Nello stesso periodo e per sottolineare quanto fervore culturale ci fosse a Catania e in particolare nella sua università ricorderò la pubblicazione di un giornale “Università Oggi”. Nacque ad opera di quattro futuri medici: Momi Agati, Carmelo La Carrubba , Peppe Sindoni e Pippo Silvia e fu sostenuto e finanziato da due più importanti esponenti del PCI di quegli anni, gli onorevoli Enzo Marrano e Franco Pezzino. Pur avendo avuto vita brevissima, fu considerato uno dei migliori giornali della gioventù comunista e continuato nell’esperienza più marcatamente ideologica nel settimanale “Rinnovamento”.


Ritornando al CUC, dopo la breve parentesi della saletta dell’Odeon si trasferì al cinema Corsaro continuando nella sua opera di far conoscere film che non era immaginabile proiettare nei circuiti normali. Ma ormai i film “cult” cominciavano a scarseggiare, spesso venivano riproposti le solite “corazzate”, i soliti film messicani ma soprattutto i giovani che l’avevano fondato erano cresciuti, qualcuno aveva messo su famiglia, altri dovevano prepararsi alla laurea (ed erano già fuori corso), altri iniziavano la loro carriera medica o forense. Già, perché ho trascurato di ricordare che in quegli anni che per alcuni che li vissero furono proprio ruggenti, nacquero anche amori, alcuni furono solo brucianti fiammate, altri durarono più a lungo e qualcuno (indovinate chi?) ha pure festeggiato le nozze d’oro, continuando il cammino iniziato al CUC.

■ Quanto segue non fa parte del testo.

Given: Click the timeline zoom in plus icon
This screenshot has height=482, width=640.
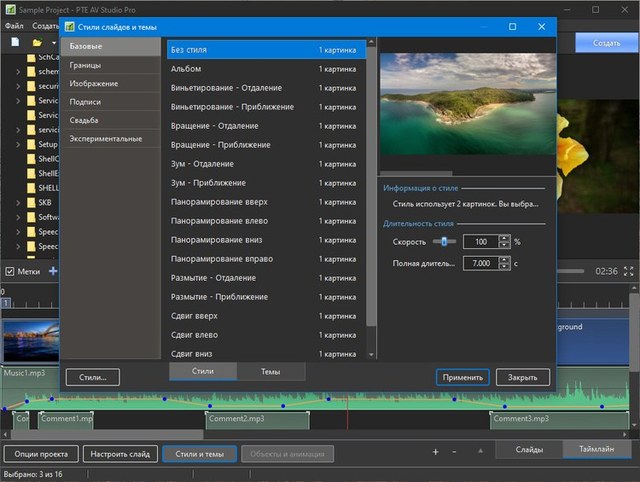Looking at the screenshot, I should click(x=435, y=452).
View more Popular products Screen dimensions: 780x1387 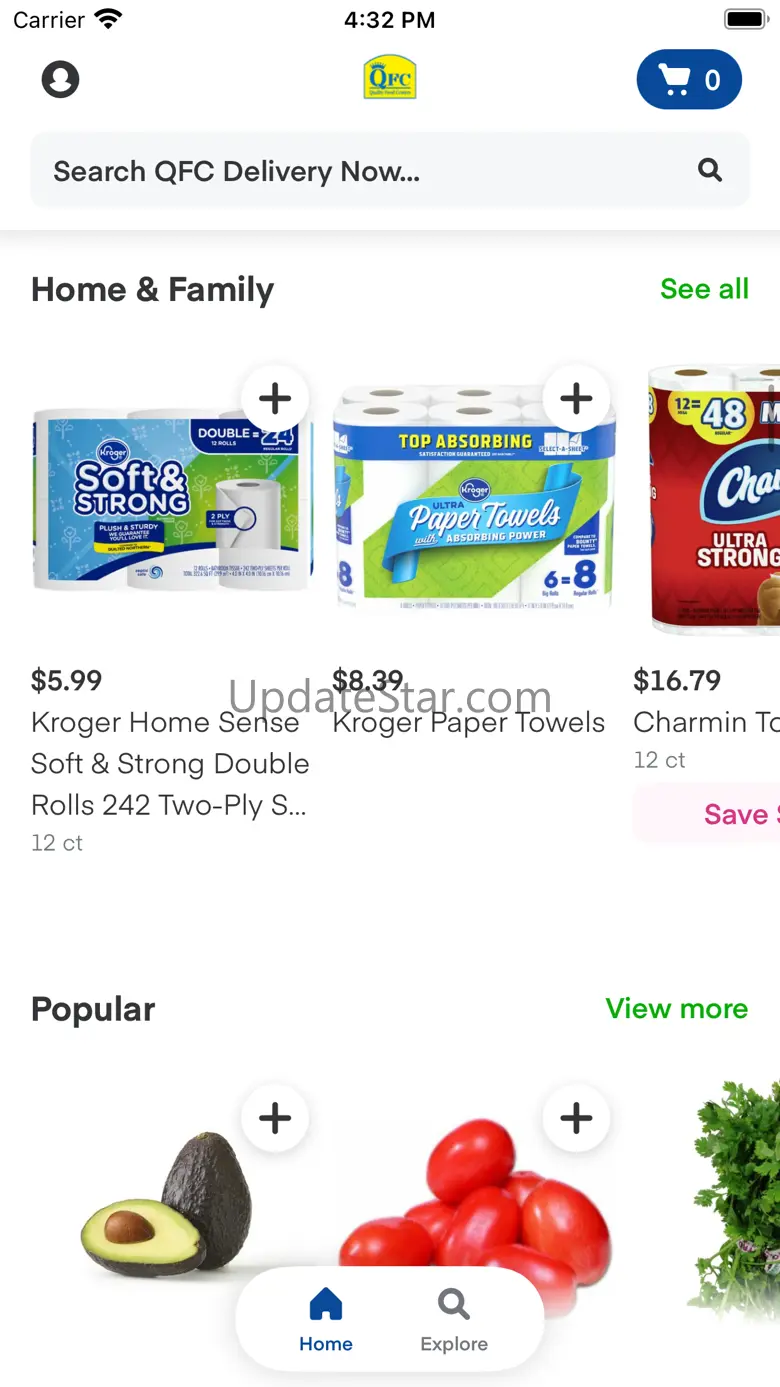[x=677, y=1008]
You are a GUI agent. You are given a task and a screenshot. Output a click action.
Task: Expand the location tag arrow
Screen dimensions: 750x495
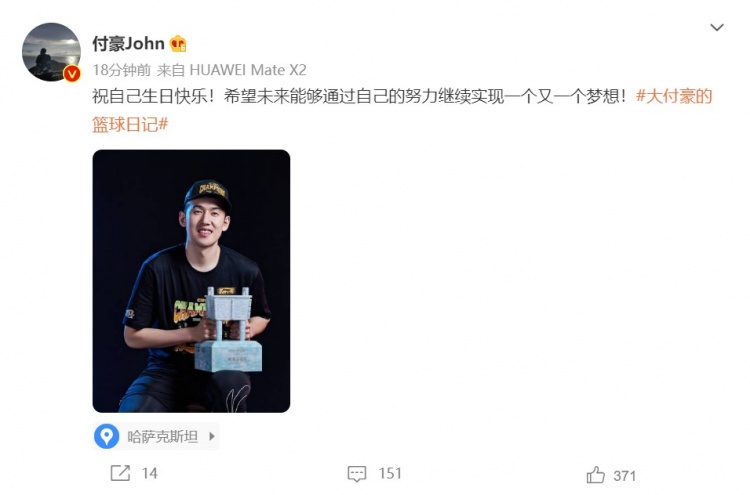(212, 436)
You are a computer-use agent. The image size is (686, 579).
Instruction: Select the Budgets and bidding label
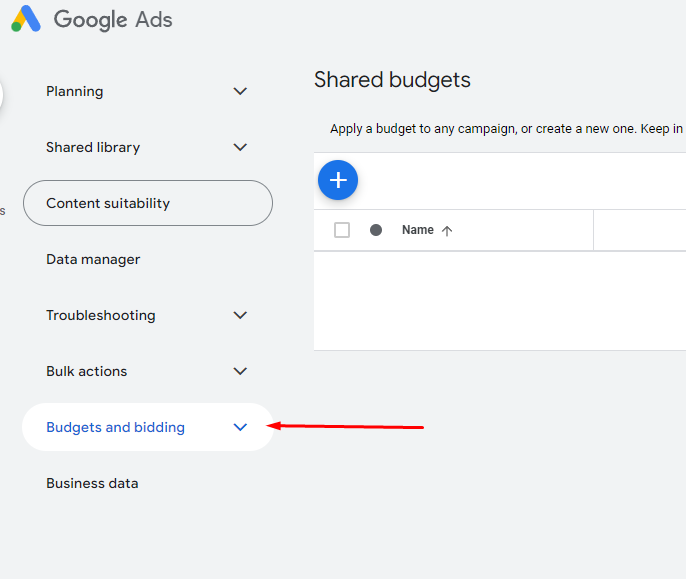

Una stagione si era definitivamente chiusa. In fondo, potrei dire che la fine porta la data del 19 giugno 1956 quando in un’aula dell’università fu presentato uno statuto ad opera degli studenti di sinistra che suscitò una furibonda reazione negli altri studenti che, in massa, abbandonarono l’assemblea e uscirono dal CUC. Esso durò ancora per qualche anno e fra i suoi protagonisti spiccarono Gianpiero Mughini e Nino Recupero ma ormai i suoi anni “ruggenti” erano definitivamente chiusi e rimarranno nei ricordi di chi li identifica con la propria giovinezza.